Akhza setengah berlari menuju belakang sekolah. Dalam benaknya ia betanya-tanya. Apa yang dilakukan Arnav kesana? Apakah ada sesuatu yang penting?

Akhza mengatur ritme jangungnya yang mulai tidak beraturan, rasa sesak mulai terasa tapi ia hiraukan dan memilih untuk lanjut menyusuri halaman di belakang sekolah dan gedung olahraga disana untuk mencari keberadaan Arnav.

"Nav!" Teriak Akhza saat matanya menangkap sosok yang ia cari sedang duduk di bawah pohon. Tapi tidak sendirian, melainkan ada seseorang yang sangat Akhza kenal.

Akhza mengerutkan dahinya, saat ia melihat Arnav dengan luka di pelipisnya membuat pikiran Akhza melayang pada hal negatif.

"Kenapa wajah lo?" Tanya Akhza yang sudah menghampiri kedua orang itu. Disana Arnav meringis sembari mencoba meraba pelipisnya yang terasa sakit lalu ia pun segera bangun.

Arnav kini yang sudah berdiri, mengepalkan tangannya dan melayangkan pukulan pada seseorang di depannya yang tidak lain dan tidak bukan adalah seseorang yang waktu itu mengunci dirinya di gudang. Tapi tangan Arnav langsung di hentikan oleh Akhza sebelum kepalan tangan itu menyentuh pipi lelaki itu, Rafa.

"Lo kenapa?!" Ucap Akhza setengah berteriak sambil terus menggenggam pergelangan tangan Arnav yang masih bertenaga.

"Awas Za, jangan halangin gue!" Arnav tidak kalah berteriak.
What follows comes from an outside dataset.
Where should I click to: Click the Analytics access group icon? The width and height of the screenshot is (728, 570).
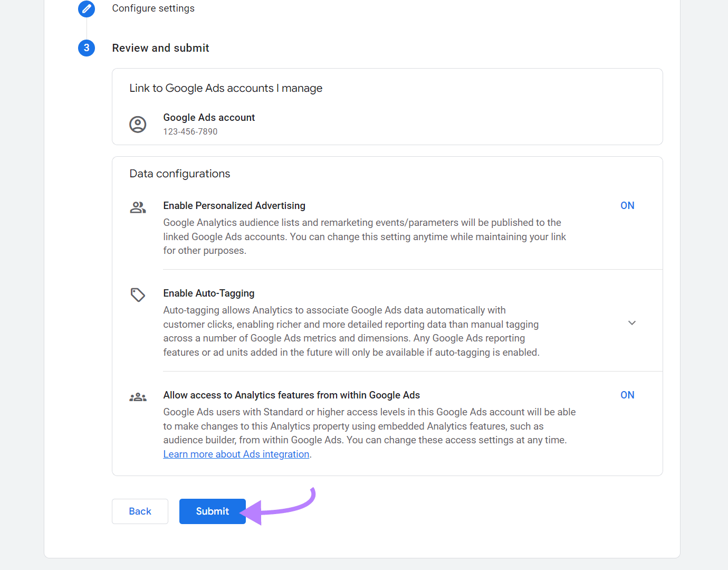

Emosinya sudah memuncak, gigi-giginya bermelatuk lalu ia menghempaskan tangannya dari genggaman Akhza.

"Ada apa! Ada apa sama Rafa?"

Rafa tersenyum miring, sambil mengangkat bahunya. "Gue cuma tonjok adik lo sekali," ucapnya begitu santai. Refleks mendengar hal itu kini Akhza yang melayangkan pukulan pada pelipis mulus Rafa.

"Za!" Panggil Arnav yang tak kunjung mendapat jawaban. Tapi suara pukulan demi pukulan masih terdengar di telinganya membuat ia berjalan perlahan kearah sumber suara yang kian menjauh dari tempatnya ia berdiri.

"Kenapa? Lo ada masalah sama adik gue?" tanya Akhza dengan nafas yang menburu. Di bawahnya Rafa hanya tersenyum padahal wajahnya sudah dipukuli oleh Akhza.

"Lo mau bully adik gue? Kayak orang-orang itu?" ucap Akhza.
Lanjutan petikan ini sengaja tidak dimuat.